Entries taken from a collection:
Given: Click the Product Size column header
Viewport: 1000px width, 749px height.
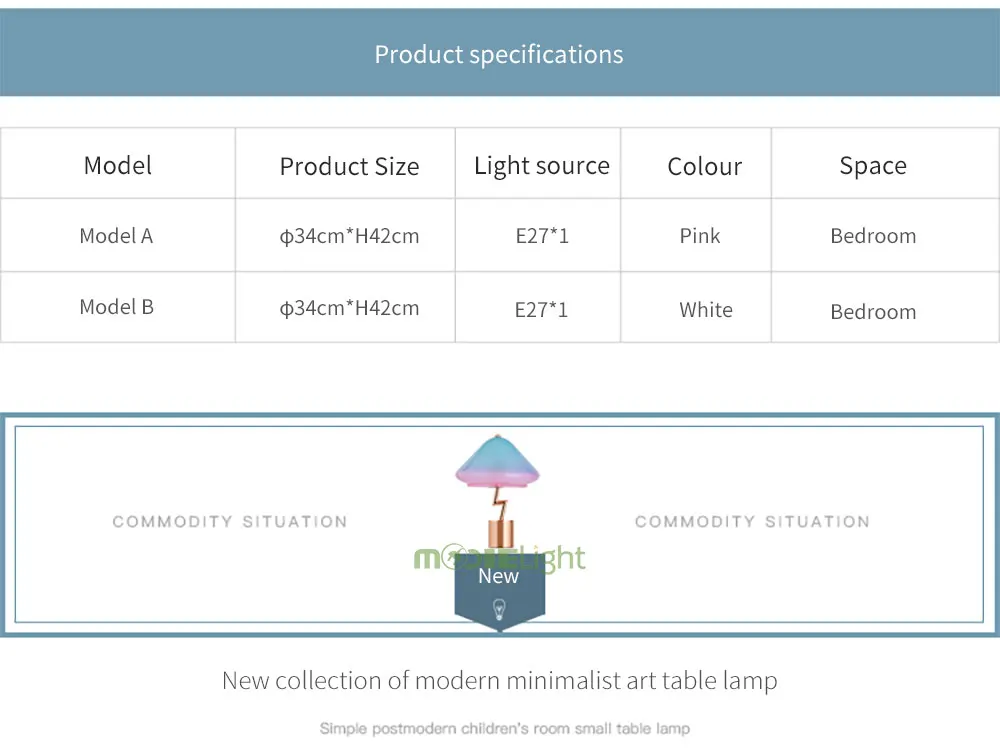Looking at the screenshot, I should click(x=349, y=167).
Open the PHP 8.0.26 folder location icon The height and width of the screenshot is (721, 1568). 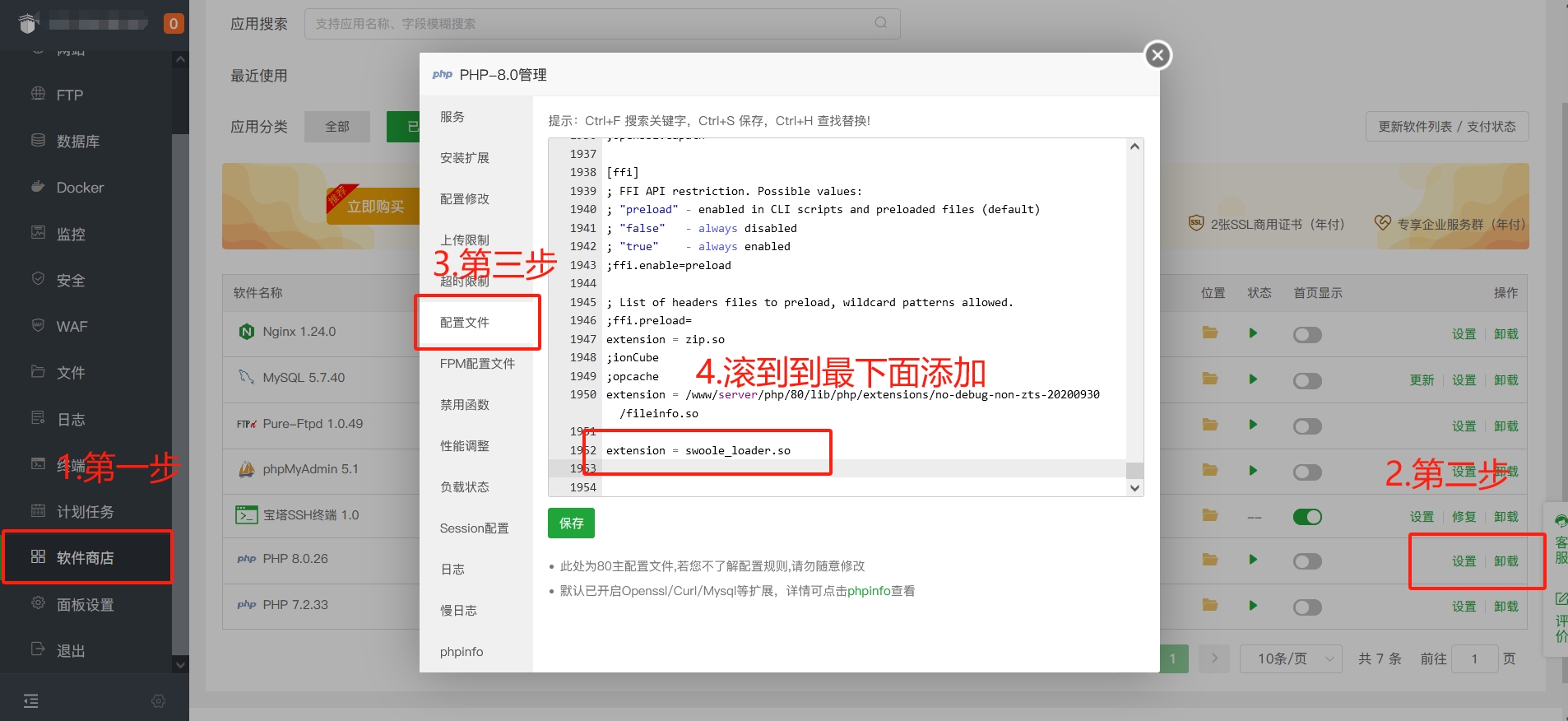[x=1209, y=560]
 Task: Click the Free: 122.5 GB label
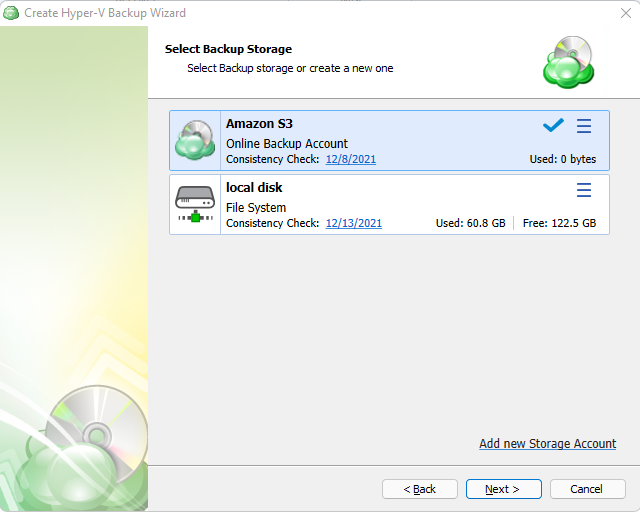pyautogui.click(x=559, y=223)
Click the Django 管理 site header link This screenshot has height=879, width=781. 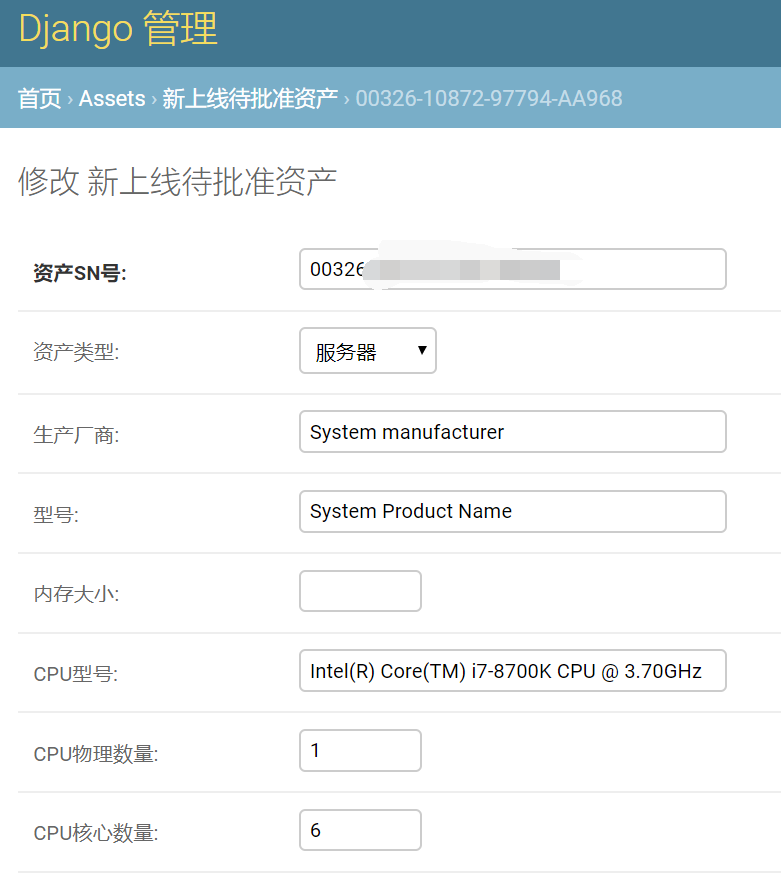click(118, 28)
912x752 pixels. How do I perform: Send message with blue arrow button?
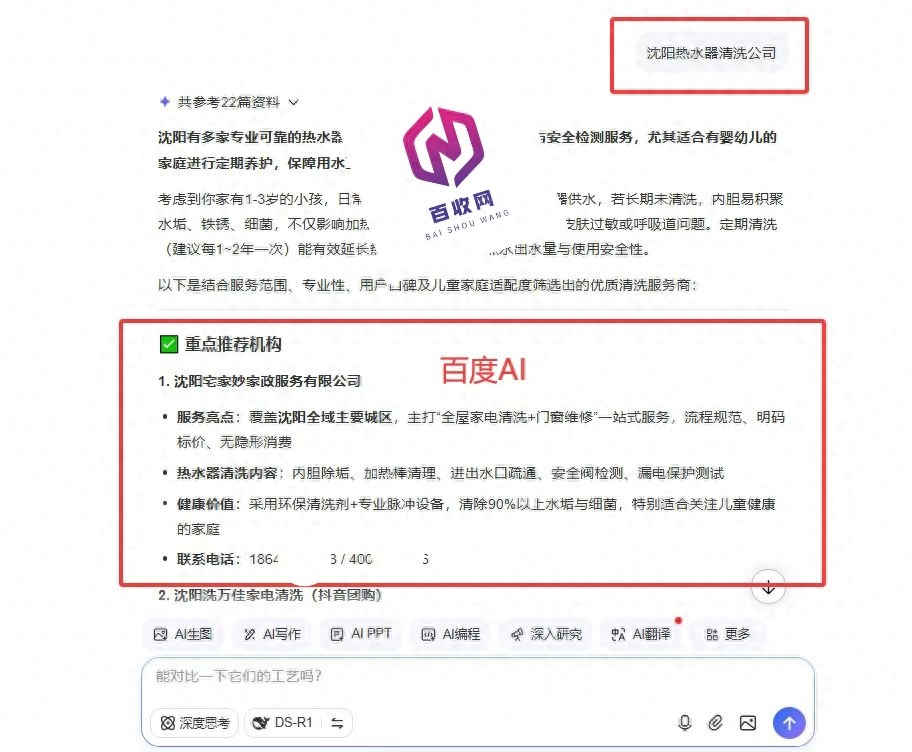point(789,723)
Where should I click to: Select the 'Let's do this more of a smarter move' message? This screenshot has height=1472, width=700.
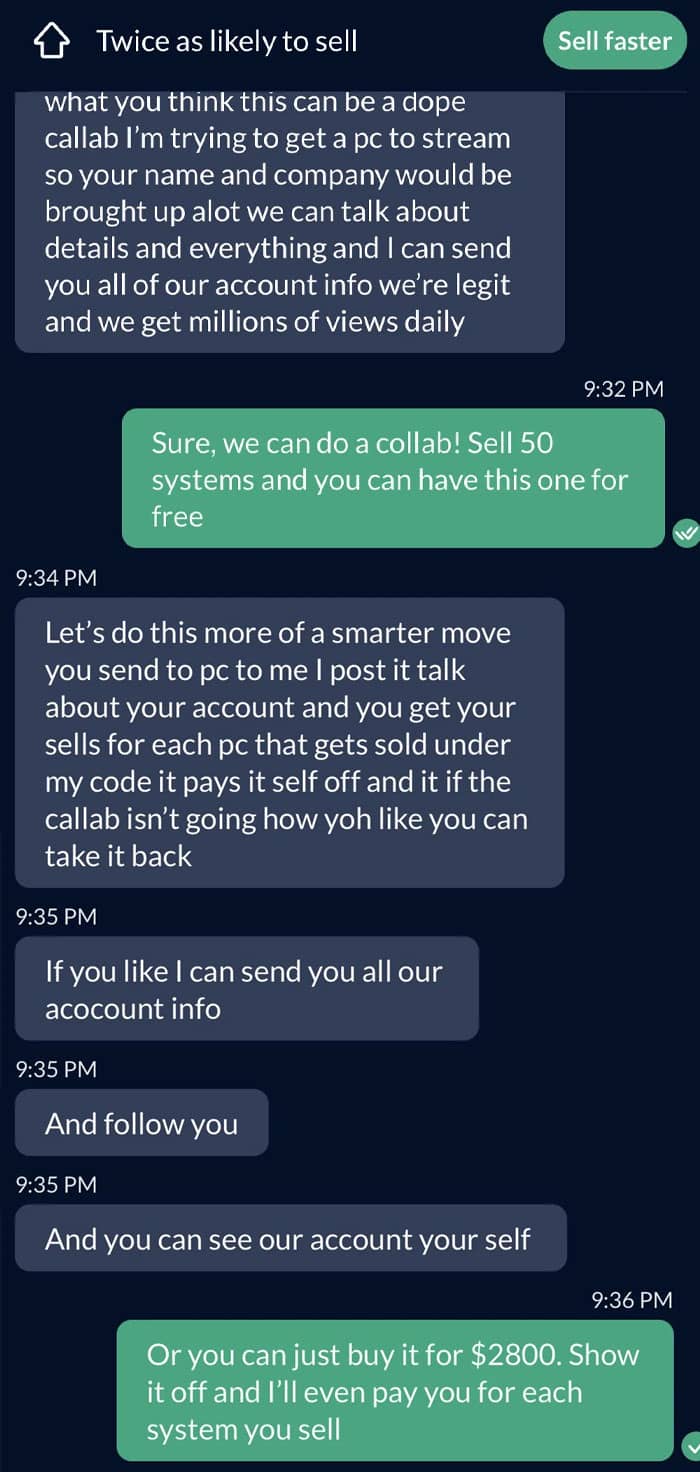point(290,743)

**Instructions for the task:**
Starting at the line with "Where should I", write out every line exactly through the final line of the records above, both included, and skip the pictures.

**Task answer:**
Where should I click to: Select the 'Let's do this more of a smarter move' message? This screenshot has height=1472, width=700.
point(290,743)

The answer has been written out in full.